Posted 8/26/2017 10:11 PM (GMT 0)
My first post to the forum here though I've been following it for about a month now, I wish I had found this forum several months ago.
I have some questions about my first PSA since my IMRT treatments finished up on April 17, 2017.
I'll first give some history:
Aug. 19, 2016: diagnosed with BPH via DRE (right side found to be enlarged), and had PSA test
Sep. 21, 2016: Met with urologist and got results of Aug. 29 PSA test, PSA=71.4
Sep. 23, 2016 to Oct. 02, 2016: 10 day course of antibiotic (BACTRIM) to try to reduce PSA in case it was elevated due to infection.

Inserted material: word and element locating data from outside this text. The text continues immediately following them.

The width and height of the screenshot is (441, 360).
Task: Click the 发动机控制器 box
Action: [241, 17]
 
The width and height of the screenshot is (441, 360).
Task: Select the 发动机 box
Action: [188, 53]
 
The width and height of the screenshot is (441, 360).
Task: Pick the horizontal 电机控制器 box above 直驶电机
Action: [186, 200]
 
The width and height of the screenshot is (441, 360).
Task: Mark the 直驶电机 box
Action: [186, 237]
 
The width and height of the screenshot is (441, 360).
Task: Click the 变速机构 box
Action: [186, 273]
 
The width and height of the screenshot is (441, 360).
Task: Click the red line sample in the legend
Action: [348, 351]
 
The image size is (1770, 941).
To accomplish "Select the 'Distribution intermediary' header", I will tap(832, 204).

Oct. 03, 2016: PSA diagnostic, PSA=87.3
Oct. 12, 2016: TRUS Biopsy
Oct. 14, 2016: Biopsy results: T1C; Gleason 7 (4+3); Volume 31cc; left side 3 of 6 cores +; right side 0 of 8 cores +
Nov. 08, 2016: Bone scan, no mets detected
Nov. 11, 2016: Two week course of Bicalutamide started
Nov. 22, 2016: First 6 month LUPRON injection
Jan. 23, 2017: Fiducials placed for IMRT
Feb. 08, 2017: CT/Simulation planning session
Feb. 15, 2017 to Apr. 17, 2017: 44 IMRT tx, 1st 25 sessions - Whole Pelvic radiation 45 Gy, last 19 sessions - Prostate Boost 34.2 Gy, total 79.2 Gy
May 16, 2017: 2nd 6 month LUPRON injection
Aug. 25, 2017: PSA diagnostic, PSA=<0.1 ng/mL
As you can see my primary treatment has been 44 IMRT sessions. I had 12 weeks of neoadjuvant ADT before radiation. Was on ADT during radiation. And will receive 24 months of adjuvant ADT after the radiation.
My question is, has my PSA come down to the <0.1 level too quickly?

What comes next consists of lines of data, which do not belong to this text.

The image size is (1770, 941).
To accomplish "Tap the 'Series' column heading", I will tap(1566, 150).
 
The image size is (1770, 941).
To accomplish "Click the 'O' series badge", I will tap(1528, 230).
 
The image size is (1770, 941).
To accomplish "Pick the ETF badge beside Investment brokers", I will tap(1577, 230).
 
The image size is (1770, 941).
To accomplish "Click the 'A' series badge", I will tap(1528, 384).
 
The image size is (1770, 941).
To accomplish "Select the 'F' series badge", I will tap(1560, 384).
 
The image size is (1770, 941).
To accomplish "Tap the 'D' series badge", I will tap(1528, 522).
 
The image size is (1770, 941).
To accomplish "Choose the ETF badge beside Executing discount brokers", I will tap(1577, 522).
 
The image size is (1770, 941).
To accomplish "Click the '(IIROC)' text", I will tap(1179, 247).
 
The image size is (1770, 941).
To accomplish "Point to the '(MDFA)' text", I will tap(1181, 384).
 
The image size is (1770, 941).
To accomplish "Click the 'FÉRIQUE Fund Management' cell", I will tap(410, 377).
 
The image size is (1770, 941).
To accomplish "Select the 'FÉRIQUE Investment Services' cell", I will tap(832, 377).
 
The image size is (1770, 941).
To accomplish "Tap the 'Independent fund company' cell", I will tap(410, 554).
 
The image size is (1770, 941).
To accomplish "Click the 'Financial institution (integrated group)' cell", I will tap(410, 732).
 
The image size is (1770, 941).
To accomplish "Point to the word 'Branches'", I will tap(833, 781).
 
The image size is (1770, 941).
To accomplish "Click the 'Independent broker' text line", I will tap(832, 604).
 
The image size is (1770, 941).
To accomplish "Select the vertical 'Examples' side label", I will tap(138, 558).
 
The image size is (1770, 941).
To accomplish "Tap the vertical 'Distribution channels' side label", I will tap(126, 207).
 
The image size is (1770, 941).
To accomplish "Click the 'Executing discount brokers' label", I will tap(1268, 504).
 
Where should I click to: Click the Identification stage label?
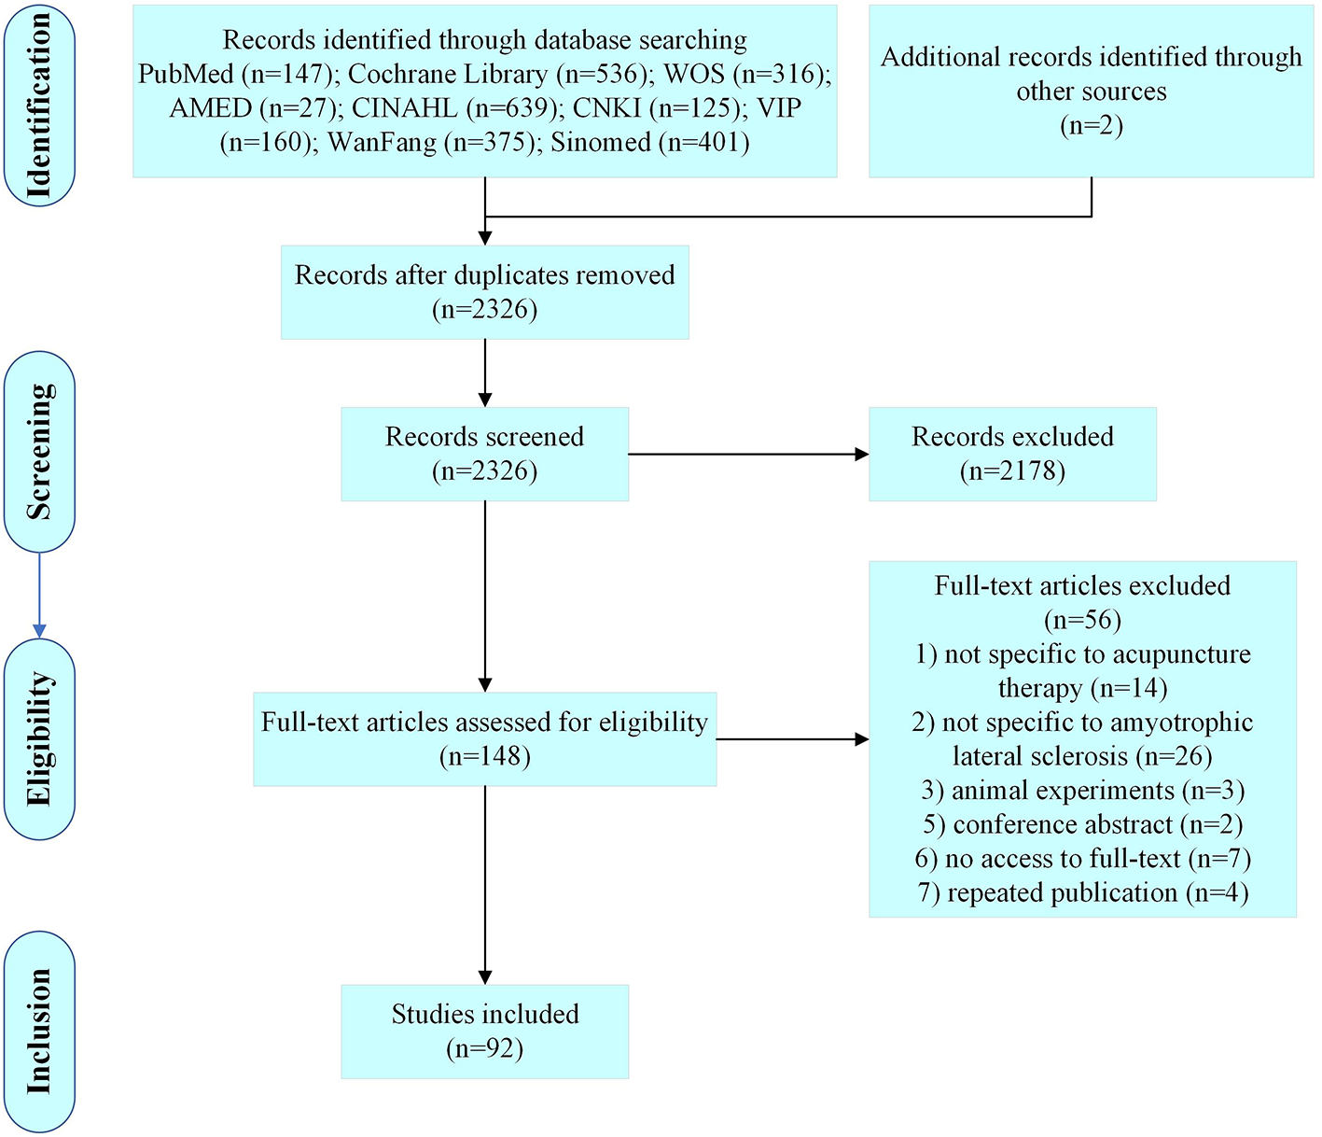click(x=39, y=105)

I suspect that the ADT/lupron has something to do with it. If recall correctly, when I met with RO after my last IMRT session I think he did say something to the effect that the ADT I'm on might mask what's really happening and the PSA's don't really mean a lot while I'm on the ADT.
I have my first followup visit with my RO this coming Tuesday (Aug. 29).